As the meal progressed, clouds began to roll in. Big
cumulo-nimbus thunderheads. There was a little bit of lightning off in the
distance. At one point we commented on how it smelled like rain. It was a feeling.
High above, over our heads were these towering thunderheads.
One website says, “A good sized
cumulonimbus cloud, or thunderhead, might be ten kilometers tall (six miles),
with a base ten kilometers in diameter.”[1]
The tops of them radiant white in the
late afternoon sun. The lower parts of them various shades of gray where the
sun could not strike them. Then below them, obviously much lower in altitude,
came in low, whispy but dense rain clouds. Dark. Almost black.
“Becca, look,” said Charlie. The white on the edges of the highest clouds was intense.
She began to snap pictures.
“It’s going to rain, really hard,” I said.
But it didn’t. A black cloud, quite low, rolled right over
our heads, carrying literally tons of water. But it didn’t rain.
“He binds up the
waters in his thick clouds,
and the cloud is not rent under them…”[2]
said Job in the oldest book of the Bible.

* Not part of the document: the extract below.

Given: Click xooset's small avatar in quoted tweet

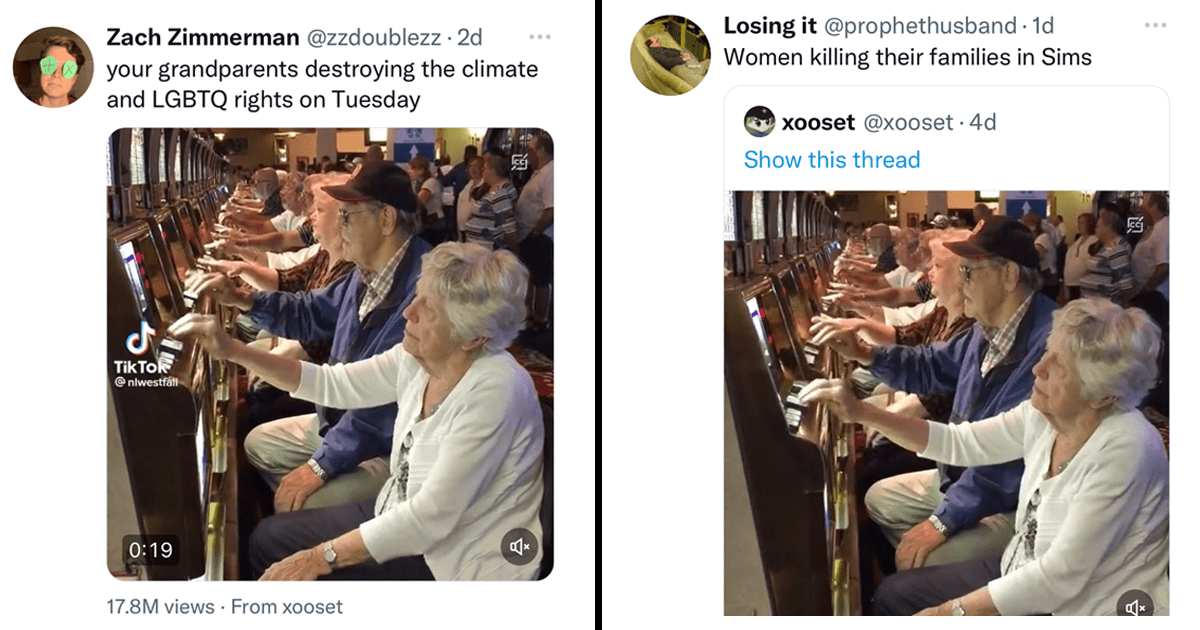Looking at the screenshot, I should (760, 122).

“Look over here,” said Charlie. Another breathtaking
panorama behind us. “But,” he said, “that is past us. It’s over there that is
coming our way.”
A small, private airplane flew over, well below the
billowing, roiling thunderheads. I said, “No one intentionally flies through
one of those.”
I was looking straight up. The shining white edge of the
topmost clouds moving across the lower black ones, forming black silhouettes of
the edges of the ominous rain clouds. What a sight! “Can any one understand the spreading of the clouds, the thunderings of his
pavilion?”[3]
Charlie interrupted my thoughts and pointed off into the
distance, “That's the worst place.” It was an extremely black, low patch. Just
by a quick scan of the sky, Charlie could point out the area where the storm
would be greatest. “Who has put wisdom in the clouds, or given understanding to the mists?”[4] I guess
we take that for granted. But the skies really do give us vital information
about the weather, just by looking at them. There’s a pattern to it. A plan.
We began to
retreat into the air-conditioned house, realizing God had put on a show for us.
An everyday sight, yet so majestic when you stop to ponder it. “He it is who makes the clouds rise at the end of the
earth, who makes lightnings for the rain and brings forth the wind from his
storehouses.”[5]

Like I say, I love a picnic. But a picnic and a show... that's the best. Thank you Lord.